In de 2e pijler wordt het pensioenvermogen meestal collectief beheerd door een pensioenuitvoerder. Dit kan een bedrijfstakpensioenfonds of ondernemingspensioenfonds zijn (bij verplichte of eigen pensioenfondsen), of een verzekeraar/PPI die een groepsregeling uitvoert. De werkgever sluit een contract met zo’n uitvoerder, maar het beheer (beleggingen, administratie, uitkeringsverstrekking) ligt bij die pensioeninstelling.

Werknemers hebben beperkt inzicht of invloed op individuele potjes (zeker in traditionele middelloon/eindloon regelingen was alles gemeenschappelijk; onder de nieuwe Wtp gaan we wel richting individueel gereserveerde vermogens, maar met collectieve uitvoering). De werkgever heeft wettelijke informatieplichten richting werknemers, maar het dagelijks beheer ligt bij professionele partijen.


Beheer van 3e pijler regelingen:

In de 3e pijler ligt het beheer individueel bij de werknemer en de gekozen aanbieder. Werkgevers mogen in de lijfrente rekening (3e pijler) storten en de kosten sponsoren.

Iedere werknemer heeft zijn eigen pensioenrekening of polis. De werknemer (als rekeninghouder of verzekeringnemer) bepaalt binnen het product hoe het geld belegd wordt (bijvoorbeeld keuze uit profielen) en heeft individuele inzage in zijn saldo. Een pensioenrekening bij Vive wordt beheerd door ons.
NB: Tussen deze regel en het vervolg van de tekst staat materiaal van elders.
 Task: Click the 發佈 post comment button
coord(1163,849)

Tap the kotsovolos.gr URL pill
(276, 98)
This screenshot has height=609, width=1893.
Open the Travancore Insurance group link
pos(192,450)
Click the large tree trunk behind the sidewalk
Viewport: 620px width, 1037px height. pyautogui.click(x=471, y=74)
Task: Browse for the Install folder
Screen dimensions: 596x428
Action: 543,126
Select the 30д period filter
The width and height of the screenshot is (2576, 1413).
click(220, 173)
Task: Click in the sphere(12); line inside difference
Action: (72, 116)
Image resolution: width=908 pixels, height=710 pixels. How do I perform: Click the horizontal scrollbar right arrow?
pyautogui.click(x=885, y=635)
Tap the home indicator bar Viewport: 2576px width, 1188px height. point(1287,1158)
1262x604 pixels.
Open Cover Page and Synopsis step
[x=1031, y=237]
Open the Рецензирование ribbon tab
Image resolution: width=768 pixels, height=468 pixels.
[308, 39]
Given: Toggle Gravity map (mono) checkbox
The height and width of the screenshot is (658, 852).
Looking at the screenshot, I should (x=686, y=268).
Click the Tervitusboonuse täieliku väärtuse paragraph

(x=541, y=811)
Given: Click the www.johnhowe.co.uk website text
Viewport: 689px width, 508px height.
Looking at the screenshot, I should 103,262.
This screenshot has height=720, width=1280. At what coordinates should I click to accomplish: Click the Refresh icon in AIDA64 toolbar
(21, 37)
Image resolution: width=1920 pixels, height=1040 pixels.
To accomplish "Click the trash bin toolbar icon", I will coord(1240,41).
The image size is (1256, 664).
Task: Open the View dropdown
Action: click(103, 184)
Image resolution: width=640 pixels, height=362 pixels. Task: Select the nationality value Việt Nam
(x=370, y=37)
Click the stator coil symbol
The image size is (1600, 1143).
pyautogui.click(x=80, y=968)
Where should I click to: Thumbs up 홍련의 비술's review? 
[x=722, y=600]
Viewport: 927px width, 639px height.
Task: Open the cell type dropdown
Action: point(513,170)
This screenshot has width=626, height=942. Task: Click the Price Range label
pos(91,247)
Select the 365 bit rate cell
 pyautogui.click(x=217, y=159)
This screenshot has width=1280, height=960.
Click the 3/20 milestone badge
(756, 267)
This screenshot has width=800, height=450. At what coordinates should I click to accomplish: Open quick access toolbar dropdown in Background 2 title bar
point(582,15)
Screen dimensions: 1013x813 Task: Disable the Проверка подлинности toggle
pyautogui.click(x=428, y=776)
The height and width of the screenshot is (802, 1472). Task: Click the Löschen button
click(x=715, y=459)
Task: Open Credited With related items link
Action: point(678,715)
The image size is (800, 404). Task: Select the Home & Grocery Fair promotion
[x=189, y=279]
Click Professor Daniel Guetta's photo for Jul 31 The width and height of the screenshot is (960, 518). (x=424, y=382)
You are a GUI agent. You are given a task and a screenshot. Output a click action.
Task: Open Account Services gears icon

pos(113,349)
Wij bepalen als vermogensbeheerder hoe het geld belegd wordt. Het vermogen staat dus op naam van de werknemer en hij/zij behoudt dat bij uitdiensttreding.

Jij als werkgever hebt na eventuele inleg of facilitering geen beheerrol; hooguit verzorg je de periodieke overboeking van premies en communiceer je met de aanbieder voor administratieve zaken.

Belangrijk om op te merken: omdat een 3e pijler product juridisch een privé-overeenkomst van de werknemer is, valt dit niet onder de pensioenregeling van de werkgever en dus niet onder de strikte Pensioenwet-regels. Dit verlicht uw administratieve last aanzienlijk. Werknemers zijn namelijk zelf verantwoordelijk voor keuzen en er is geen verplichte medezeggenschap via de OR over de inhoud van de regeling (zoals dat bij een 2e pijler pensioen wel vereist kan zijn).


2e vs 3e pijler: kosten voor de werkgever

Kosten in de 2e pijler:

Bij een collectieve pensioenregeling moet de werkgever rekening houden met structurele kosten.

Ten eerste is er de werkgeverspremie: vaak draagt de werkgever een vast percentage van het salaris per werknemer af aan de pensioenuitvoerder. Dit is direct een extra loonkostenpost per medewerker.

Ten tweede zijn er de administratie- en uitvoeringskosten: pensioenuitvoerders berekenen kosten voor beheer, die meestal vooraf in de premie zijn berekend of afgetrokken worden van het pensioenvermogen. Soms betaalt u als werkgever ook aparte beheerfees (bijvoorbeeld €X per deelnemer per jaar aan de uitvoerder).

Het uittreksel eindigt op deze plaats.